Но если он все это видит и чувствует, если все слова на своих местах и означают то, что и должны означать, — то дела обстоят, быть может, еще печальней. Тогда перед нами очень страшный и, вне всяких сомнений, больной человек. Перед нами тот самый садист-параноик, спокойно всаживающий нож по нескольку раз на дню и шагающий трупами, от тела к телу, распевая свои сумасшедшие песни…
Я думаю, ни одна из этих гипотез не ложна, но и не верна до конца, и истина, как это часто бывает и случае жестких альтернатив, помещается где-то в иной плоскости.
Застывшая детская обида Маяковского, ненависть к могущим и имущим, месть не отдающим и не отдающимся — сплошь и рядом действительно несет в себе черты патологии. Но и цена сильных и страшных слов в его поэтическом мире иная, в общем случае — более низкая. Она снижена, во-первых, частым употреблением, постоянным доведением стиха до выкрика, до предела слышимости, где и слабые слова звучат как сильные, а сильные уже почти не выделяются. А тогда и сами понятия и действия, обозначаемые этими словами, неизбежно падают в цене и утрачивают присущий им смысл. В этой неопределенности смысла теряется не только читатель, но и автор.

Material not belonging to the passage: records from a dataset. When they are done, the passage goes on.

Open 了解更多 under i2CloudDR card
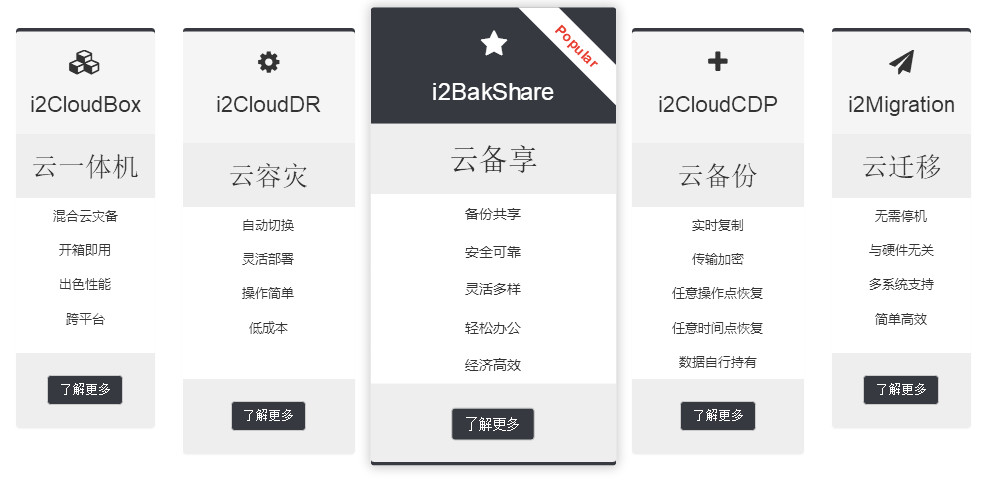(268, 415)
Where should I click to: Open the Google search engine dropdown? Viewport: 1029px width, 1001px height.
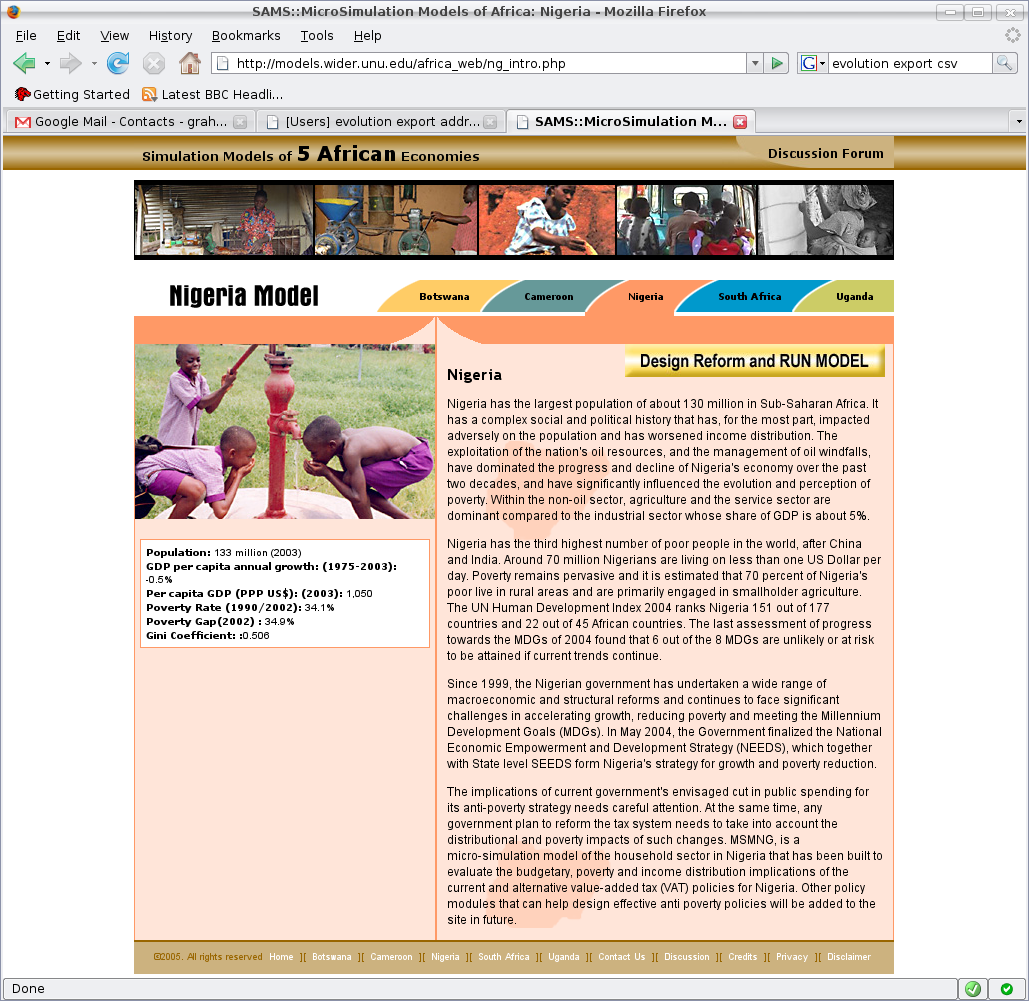(x=813, y=64)
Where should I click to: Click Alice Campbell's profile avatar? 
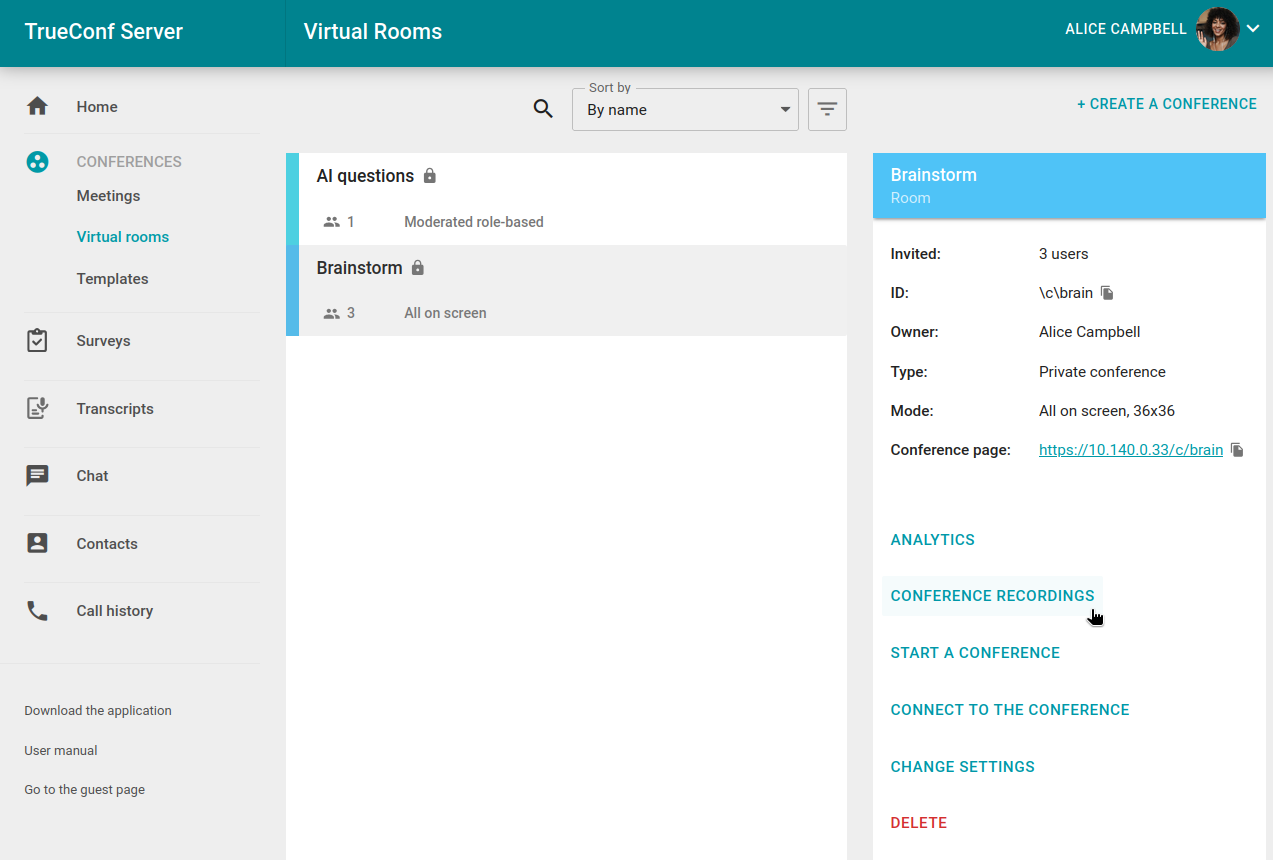(x=1217, y=29)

Я не знаю, плевок — обида или нет?
В самом деле, непрерывно плюясь, трудно выделить это действие из ряда прочих.
Но главное все же не в этом. Главное в том, что все без исключения стихи Маяковского, каждый его образ и каждое слово, существуют в конечном, упрощенном мире, ограниченном внешней стороной явлений, оболочкой предметов и поверхностью слов.
Это мир геометрических построений, рациональных логических связей и простых механических взаимодействий.
Обладал ли Маяковский воображением? Разумеется, и очень мощным. Но вся его безудержная фантазия, как в области изобретения образов, так и в области слова и словотворчества, удерживалась границами этого мира, его механическими законами. В этом — ключ ко всему Маяковскому.
4Понятие поэзии достаточно расплывчато, ее определение нам вряд ли доступно. На него мог решиться лишь молодой Пастернак, да и то в форме суммы окольных утверждений, не имеющих прямого отношения к делу.
Это — круто налившийся свист,
Это — щелканье сдавленных льдинок,
Это — ночь, леденящая лист,
Это — двух соловьев поединок.
Это сладкий — заглохший горох…
И т. д.
Согласимся, так можно до бесконечности.
Как все великие мировые понятия, поэзия не поддается определению, но мы можем попытаться найти названия хотя бы некоторым из ее особенностей, и если нам повезет, они могут оказаться главными.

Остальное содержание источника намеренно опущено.